Turkish Artist Given Three Year Prison Sentence For Painting A Military Attack

By Jess Murray Truth Theory

A Turkish-Kurdish painter and journalist has been sentenced to almost three years in prison for creating a piece of artwork that depicts the destruction that was caused by Turkish security forces in the Nusaybin district of Mardin province, a Kurdish region in Turkey.

Turkish daily media Cumhuriyet stated that the reason for the Mardin Second High Criminal Court in Turkey handing down the two years, nine months, and 22 day sentence to artist Zehra Doğan was due to the detail of Turkish flags in the painting. These flags were placed on buildings that were destroyed by the Turkish forces. Although,  Artforum dispute this as the reason, and point towards another feature of the artwork, claiming that the cause of her prison sentence was the painting featuring military operations.

Doğan posted a tweet, that has now been deleted but was reported by online Turkish journalism and human rights platform Turkey Purge, saying, “I was given two years and 10 months [jail time] only because I painted Turkish flags on destroyed buildings. However, [the Turkish government] caused this. I only painted it.”

Reports state that the authorities arrested Doğan while she was at a cafe in July, whilst stating that her art “proved that she was connected to the Kurdistan Workers’ Party (PKK)”, who are considered to be a terrorist organisation by the Turkish government. Ali Pasinli, Doğan’s lawyer, said according to Voice Project, an international organisation committed to freedom of expression and creative activism, “Art and paintings can never be used in such a way. This is an attack on art and artistic expression.”
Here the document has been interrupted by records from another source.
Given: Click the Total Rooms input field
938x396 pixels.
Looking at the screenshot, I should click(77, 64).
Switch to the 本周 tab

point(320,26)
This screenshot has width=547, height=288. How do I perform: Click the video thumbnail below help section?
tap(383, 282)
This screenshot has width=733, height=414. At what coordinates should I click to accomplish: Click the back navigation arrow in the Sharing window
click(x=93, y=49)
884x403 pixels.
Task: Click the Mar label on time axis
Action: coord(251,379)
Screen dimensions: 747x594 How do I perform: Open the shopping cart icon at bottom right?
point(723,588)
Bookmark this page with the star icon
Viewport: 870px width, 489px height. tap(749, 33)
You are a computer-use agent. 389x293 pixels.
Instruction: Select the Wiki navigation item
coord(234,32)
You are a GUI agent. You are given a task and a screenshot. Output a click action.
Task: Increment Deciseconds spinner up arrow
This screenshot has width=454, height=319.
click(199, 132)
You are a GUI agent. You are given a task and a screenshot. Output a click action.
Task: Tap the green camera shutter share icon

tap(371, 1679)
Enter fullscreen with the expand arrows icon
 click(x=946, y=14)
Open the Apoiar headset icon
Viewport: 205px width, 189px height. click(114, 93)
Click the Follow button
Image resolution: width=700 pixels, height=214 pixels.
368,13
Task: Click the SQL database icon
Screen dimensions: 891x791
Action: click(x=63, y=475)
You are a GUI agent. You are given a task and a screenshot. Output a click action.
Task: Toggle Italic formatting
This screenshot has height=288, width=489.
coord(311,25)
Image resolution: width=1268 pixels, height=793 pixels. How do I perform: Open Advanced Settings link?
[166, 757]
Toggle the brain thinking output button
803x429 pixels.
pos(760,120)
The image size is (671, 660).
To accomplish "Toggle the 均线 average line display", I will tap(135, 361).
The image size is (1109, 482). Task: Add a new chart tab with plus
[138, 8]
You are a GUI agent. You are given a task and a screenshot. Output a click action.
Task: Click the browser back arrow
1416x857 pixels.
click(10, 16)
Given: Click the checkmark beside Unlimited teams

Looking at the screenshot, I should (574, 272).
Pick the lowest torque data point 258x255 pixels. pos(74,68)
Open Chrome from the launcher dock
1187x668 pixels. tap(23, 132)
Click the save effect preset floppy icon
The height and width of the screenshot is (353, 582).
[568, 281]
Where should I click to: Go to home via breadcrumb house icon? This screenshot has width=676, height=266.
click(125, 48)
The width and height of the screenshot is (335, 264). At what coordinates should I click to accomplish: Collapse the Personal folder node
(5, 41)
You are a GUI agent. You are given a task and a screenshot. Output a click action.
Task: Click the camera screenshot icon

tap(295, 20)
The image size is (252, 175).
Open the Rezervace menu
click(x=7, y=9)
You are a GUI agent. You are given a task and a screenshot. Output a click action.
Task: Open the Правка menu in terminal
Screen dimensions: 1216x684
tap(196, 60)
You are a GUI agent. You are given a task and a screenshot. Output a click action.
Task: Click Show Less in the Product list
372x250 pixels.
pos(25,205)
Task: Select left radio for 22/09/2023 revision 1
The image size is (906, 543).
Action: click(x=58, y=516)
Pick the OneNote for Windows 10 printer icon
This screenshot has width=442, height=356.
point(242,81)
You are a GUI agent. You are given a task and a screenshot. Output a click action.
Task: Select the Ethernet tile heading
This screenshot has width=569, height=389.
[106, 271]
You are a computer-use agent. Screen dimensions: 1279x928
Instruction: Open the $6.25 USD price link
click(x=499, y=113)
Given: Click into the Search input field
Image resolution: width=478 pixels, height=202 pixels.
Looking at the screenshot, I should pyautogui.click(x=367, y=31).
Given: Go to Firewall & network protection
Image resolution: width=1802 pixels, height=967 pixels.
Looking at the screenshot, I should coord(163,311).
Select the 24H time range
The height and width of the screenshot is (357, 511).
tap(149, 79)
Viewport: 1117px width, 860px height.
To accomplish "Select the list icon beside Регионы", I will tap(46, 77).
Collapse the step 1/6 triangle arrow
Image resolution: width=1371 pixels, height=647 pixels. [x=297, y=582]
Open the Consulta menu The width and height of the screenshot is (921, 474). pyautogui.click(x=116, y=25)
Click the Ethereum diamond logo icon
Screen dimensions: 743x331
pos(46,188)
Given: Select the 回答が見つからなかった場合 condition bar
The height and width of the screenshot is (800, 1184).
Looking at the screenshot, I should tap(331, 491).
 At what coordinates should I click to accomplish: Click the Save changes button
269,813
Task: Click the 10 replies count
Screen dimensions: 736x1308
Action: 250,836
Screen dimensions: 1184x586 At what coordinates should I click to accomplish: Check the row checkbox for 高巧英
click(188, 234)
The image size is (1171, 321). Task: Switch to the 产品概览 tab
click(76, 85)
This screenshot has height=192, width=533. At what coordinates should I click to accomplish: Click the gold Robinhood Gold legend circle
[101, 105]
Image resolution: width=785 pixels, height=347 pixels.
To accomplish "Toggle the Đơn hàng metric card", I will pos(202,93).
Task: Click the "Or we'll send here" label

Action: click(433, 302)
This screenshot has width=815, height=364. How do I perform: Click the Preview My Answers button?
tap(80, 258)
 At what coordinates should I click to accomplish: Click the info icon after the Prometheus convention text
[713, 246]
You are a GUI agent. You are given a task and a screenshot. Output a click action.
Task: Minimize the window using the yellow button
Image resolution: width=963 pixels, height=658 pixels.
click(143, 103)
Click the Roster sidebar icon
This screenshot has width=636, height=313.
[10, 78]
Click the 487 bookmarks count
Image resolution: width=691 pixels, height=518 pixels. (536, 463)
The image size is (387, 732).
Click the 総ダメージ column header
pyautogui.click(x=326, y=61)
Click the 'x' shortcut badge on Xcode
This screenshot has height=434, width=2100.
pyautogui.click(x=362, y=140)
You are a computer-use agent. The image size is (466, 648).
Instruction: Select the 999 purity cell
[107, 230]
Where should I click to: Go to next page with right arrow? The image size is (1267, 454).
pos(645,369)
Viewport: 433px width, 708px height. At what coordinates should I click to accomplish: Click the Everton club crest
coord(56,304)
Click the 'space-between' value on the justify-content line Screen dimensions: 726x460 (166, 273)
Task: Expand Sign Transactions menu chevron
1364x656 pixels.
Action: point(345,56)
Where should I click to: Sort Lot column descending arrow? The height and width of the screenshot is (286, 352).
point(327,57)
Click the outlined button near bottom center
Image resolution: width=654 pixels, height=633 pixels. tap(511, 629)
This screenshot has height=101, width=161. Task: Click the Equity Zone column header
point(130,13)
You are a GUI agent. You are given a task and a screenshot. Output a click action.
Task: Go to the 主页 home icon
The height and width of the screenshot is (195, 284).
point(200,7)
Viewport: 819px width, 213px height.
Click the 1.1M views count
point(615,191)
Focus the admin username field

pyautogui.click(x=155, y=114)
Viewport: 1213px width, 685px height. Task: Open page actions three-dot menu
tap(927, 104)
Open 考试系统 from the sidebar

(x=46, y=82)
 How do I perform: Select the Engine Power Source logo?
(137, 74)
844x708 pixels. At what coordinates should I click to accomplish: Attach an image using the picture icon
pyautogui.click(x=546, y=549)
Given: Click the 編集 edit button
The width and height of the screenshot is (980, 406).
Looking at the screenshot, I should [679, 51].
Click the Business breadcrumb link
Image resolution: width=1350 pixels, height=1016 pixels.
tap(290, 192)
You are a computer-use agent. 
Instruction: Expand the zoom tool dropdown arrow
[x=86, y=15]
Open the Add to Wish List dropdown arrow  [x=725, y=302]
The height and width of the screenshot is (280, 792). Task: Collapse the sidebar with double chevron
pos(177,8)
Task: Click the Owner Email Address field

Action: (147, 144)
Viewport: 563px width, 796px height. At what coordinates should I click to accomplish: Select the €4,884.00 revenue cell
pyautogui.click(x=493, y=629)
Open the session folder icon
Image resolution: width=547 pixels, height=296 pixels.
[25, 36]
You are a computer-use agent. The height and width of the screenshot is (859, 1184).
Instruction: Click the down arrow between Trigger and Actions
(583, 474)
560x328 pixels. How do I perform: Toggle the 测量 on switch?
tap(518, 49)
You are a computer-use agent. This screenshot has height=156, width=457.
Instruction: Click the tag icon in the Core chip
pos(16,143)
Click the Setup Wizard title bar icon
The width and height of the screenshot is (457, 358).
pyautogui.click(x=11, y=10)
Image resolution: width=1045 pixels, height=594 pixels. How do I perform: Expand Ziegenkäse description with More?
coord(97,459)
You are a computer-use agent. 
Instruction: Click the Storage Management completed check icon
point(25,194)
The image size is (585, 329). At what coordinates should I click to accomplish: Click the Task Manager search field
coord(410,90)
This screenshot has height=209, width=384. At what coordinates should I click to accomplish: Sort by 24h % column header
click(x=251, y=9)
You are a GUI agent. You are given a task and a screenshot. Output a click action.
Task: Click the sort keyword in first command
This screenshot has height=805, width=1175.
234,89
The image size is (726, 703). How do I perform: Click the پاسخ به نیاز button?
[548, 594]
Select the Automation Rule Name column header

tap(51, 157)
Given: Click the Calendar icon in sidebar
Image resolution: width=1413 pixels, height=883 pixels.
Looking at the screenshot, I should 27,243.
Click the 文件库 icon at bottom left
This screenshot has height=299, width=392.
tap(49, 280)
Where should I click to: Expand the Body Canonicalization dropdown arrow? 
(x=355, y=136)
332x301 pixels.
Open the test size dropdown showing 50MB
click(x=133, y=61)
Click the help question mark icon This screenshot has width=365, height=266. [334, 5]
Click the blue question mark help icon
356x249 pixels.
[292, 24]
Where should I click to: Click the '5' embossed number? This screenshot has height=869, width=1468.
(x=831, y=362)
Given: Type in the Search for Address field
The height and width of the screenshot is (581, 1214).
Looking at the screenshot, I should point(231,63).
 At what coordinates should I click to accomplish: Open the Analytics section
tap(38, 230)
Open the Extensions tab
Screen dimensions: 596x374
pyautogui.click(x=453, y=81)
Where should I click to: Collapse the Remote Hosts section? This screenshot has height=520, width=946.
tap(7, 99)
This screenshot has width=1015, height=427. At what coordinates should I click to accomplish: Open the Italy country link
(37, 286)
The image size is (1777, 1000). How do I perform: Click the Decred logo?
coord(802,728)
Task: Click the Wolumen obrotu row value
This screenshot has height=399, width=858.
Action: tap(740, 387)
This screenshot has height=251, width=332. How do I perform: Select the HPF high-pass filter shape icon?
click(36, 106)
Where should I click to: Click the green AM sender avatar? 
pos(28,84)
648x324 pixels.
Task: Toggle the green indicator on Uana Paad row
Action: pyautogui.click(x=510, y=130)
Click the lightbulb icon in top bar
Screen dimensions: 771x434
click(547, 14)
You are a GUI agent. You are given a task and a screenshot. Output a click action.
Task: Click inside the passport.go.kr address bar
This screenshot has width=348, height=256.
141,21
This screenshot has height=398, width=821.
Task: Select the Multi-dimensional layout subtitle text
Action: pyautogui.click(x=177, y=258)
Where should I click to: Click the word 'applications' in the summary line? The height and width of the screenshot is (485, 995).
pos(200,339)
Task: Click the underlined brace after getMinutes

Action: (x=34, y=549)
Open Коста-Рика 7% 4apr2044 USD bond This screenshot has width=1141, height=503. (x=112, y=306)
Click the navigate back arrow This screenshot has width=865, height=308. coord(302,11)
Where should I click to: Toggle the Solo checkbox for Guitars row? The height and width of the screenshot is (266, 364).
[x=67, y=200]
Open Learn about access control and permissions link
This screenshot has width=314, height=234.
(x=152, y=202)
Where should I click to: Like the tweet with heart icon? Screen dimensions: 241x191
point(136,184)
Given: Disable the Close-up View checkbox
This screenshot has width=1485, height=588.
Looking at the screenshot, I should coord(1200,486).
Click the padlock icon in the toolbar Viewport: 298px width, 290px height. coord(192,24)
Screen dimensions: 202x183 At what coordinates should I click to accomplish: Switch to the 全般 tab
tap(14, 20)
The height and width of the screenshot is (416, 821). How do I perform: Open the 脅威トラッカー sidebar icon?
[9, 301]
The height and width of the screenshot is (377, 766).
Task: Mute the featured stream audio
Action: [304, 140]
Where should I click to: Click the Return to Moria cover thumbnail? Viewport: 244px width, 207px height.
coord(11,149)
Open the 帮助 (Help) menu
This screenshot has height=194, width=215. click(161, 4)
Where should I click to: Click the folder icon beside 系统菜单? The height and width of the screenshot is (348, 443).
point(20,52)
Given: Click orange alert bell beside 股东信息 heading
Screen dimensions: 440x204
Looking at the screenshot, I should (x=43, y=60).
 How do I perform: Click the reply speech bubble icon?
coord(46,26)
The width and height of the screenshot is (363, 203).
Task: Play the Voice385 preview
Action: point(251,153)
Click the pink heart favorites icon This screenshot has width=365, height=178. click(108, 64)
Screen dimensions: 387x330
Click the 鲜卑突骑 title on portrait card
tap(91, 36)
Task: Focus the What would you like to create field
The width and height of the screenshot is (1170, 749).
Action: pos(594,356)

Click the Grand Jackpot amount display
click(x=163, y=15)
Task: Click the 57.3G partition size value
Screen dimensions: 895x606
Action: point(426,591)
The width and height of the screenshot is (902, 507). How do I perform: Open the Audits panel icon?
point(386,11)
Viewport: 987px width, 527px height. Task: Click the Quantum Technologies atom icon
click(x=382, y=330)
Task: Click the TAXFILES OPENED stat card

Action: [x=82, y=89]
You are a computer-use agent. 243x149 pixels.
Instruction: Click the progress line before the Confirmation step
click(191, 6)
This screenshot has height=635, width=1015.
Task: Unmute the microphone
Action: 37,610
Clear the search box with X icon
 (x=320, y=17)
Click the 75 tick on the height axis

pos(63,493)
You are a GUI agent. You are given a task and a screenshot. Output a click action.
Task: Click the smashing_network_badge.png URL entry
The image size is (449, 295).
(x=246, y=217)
Amnesty International’s report from the end of last year stated that Turkish authorities were currently implementing violent crackdowns, which resulted in half a million people being forced to leaves their homes during the past year. In a statement for Fairpress, Doğan said, “[The judge has] punished the wrong actor: Not the one who destroyed the town, […] not the one who shot the photo, but the one who painted the photo. They made this painting, not me.”